### TASK TO COMPLETE
Write the data below out again, with each line matching the original.
######
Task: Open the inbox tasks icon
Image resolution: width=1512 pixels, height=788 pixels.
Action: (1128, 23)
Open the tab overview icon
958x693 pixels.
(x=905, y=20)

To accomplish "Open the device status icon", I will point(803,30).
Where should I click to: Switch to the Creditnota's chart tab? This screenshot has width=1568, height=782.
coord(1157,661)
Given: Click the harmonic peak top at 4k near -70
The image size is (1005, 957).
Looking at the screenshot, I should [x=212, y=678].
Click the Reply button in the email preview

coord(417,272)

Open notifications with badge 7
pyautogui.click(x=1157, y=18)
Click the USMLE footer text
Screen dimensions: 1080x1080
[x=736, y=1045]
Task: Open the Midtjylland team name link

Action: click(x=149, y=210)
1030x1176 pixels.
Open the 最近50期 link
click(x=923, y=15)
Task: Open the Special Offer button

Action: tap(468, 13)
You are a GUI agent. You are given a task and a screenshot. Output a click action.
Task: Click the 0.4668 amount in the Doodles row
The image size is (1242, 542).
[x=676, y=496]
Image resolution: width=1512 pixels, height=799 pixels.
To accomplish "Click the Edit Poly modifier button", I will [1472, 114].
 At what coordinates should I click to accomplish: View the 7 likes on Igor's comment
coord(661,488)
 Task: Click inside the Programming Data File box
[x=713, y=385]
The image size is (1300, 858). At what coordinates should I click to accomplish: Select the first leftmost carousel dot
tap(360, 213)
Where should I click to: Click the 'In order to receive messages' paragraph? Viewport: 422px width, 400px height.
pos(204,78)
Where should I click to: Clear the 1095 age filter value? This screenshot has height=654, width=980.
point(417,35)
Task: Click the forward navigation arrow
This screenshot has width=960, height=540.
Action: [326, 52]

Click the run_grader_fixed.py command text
######
### EXERCISE RESULT
Task: Open the inbox tasks icon
Image resolution: width=1512 pixels, height=788 pixels.
Action: (1128, 23)
Open the tab overview icon
958x693 pixels.
(x=905, y=20)

To accomplish "Open the device status icon", I will point(803,30).
Where should I click to: Switch to the Creditnota's chart tab? This screenshot has width=1568, height=782.
coord(1157,661)
Given: Click the harmonic peak top at 4k near -70
The image size is (1005, 957).
Looking at the screenshot, I should [x=212, y=678].
Click the Reply button in the email preview

coord(417,272)

Open notifications with badge 7
pyautogui.click(x=1157, y=18)
Click the USMLE footer text
Screen dimensions: 1080x1080
[x=736, y=1045]
Task: Open the Midtjylland team name link

Action: click(x=149, y=210)
1030x1176 pixels.
Open the 最近50期 link
click(x=923, y=15)
Task: Open the Special Offer button

Action: tap(468, 13)
You are a GUI agent. You are given a task and a screenshot. Output a click action.
Task: Click the 0.4668 amount in the Doodles row
The image size is (1242, 542).
[x=676, y=496]
Image resolution: width=1512 pixels, height=799 pixels.
To accomplish "Click the Edit Poly modifier button", I will [1472, 114].
 At what coordinates should I click to accomplish: View the 7 likes on Igor's comment
coord(661,488)
 Task: Click inside the Programming Data File box
[x=713, y=385]
The image size is (1300, 858). At what coordinates should I click to accomplish: Select the first leftmost carousel dot
tap(360, 213)
Where should I click to: Click the 'In order to receive messages' paragraph? Viewport: 422px width, 400px height.
pos(204,78)
Where should I click to: Clear the 1095 age filter value? This screenshot has height=654, width=980.
point(417,35)
Task: Click the forward navigation arrow
This screenshot has width=960, height=540.
Action: [326, 52]

Click the run_grader_fixed.py command text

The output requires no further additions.